2005 yılında Hollanda’da çalıştım Leiden Üniversitesi’nde, başlama evrakları ile birlikte bankaya maaş hesabı açtırmaya
gittiğimde elimdeki evraklardan birinde haftalık çalışma saatinin 48 saat olduğunu gören banka görevlisi, “O kadar çok çalışılır mı? burada yasal süre 40 saattir.” demişti, hiç unutmuyorum. Bunlar hep kültür ve insanın değeriyle ilgili.

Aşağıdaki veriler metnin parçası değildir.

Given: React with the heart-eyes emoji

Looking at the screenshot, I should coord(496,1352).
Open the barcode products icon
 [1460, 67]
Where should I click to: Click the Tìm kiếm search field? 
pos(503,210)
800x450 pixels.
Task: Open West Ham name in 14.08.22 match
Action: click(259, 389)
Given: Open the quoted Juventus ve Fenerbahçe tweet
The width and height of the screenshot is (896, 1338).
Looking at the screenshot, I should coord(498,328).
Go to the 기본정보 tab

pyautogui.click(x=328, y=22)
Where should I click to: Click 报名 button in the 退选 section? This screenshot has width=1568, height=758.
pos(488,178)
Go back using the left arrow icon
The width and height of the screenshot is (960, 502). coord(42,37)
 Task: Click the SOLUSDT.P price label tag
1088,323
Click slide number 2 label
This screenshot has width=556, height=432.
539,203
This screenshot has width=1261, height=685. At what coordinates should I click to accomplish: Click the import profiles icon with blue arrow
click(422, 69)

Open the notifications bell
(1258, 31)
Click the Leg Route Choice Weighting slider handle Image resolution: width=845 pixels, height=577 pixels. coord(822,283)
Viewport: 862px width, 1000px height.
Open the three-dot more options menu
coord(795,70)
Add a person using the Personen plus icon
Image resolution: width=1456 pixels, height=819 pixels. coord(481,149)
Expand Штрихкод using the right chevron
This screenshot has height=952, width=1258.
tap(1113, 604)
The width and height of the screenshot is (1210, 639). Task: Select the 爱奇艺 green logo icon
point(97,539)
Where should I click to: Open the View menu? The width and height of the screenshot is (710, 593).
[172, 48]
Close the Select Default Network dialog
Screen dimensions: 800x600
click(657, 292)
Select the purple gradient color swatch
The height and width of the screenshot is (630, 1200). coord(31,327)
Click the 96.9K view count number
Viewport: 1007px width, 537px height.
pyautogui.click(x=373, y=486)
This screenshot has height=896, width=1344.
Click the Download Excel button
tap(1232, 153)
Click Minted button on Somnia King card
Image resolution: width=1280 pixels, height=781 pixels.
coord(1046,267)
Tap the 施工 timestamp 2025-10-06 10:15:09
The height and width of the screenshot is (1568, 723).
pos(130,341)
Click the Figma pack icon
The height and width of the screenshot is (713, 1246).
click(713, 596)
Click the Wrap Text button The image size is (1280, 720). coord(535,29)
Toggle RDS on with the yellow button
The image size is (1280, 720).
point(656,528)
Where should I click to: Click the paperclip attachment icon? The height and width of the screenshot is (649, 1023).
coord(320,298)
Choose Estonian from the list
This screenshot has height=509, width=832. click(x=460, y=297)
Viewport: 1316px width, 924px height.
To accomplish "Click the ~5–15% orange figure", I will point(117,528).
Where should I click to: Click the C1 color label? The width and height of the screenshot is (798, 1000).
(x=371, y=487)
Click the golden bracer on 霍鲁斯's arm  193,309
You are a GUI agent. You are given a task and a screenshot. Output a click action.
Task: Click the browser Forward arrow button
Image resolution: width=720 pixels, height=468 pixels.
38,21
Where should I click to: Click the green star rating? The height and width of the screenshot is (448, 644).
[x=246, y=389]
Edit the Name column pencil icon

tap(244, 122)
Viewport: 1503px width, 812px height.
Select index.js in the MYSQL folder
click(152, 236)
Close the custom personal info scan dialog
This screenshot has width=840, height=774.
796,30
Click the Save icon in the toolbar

Bizler ailelerimiz tarafından “Namuslu yapılan her iş şereflidir” diye yetiştirildik. İnsana ve her işe değer vermek, insanı üstün tutmak, çalışmanın bir amaç değil de iyi yaşamak için bir araç olduğunu bilerek yetiştirildik. Hala genelde olmayan bir şey. Bizdeki sıkıntı orantısız güç gibidir. “İşçi o maaşı mı alır, aaa! Çöpçü o maaşımı alır?” denir. Ama insan olmanın gerektirdikleri unutulur yani en temel ihtiyaçlar olan barınma, giyinme, beslenme, eğitim ve sağlık konularından herkesin optimuma sahip olma gereğini göz ardı ederiz.
Aslına bakarsanız bu örnekler çoğaltılabilir. Sonuçta bu meslek doktorluk ve bu memlekette herkes bir yandan doktordan yana dertli olduğu için o acıyan yüz ifadesi bir anda değişir ve açıkça söylemeseler de bir kısmının aklından “Beter olsunlar” geçer. Türkiye’de doktorluk budur evet, çalışma saatleri açısından, okul açısından dünya genelinde söylenen şartların çoğu gene doğrudur ama çok az ülkede doktora fiziksel veya sözel şiddet uygulanabilir. Zira cezaları çok ağırdır, zaten insanların aklından bile geçmez böyle bir şey ve insanlar çoğu yerde özellikle de gelişmiş ülkelerde emeğinin karşılığını alır. Çünkü insanın ve sanatın değeri vardır.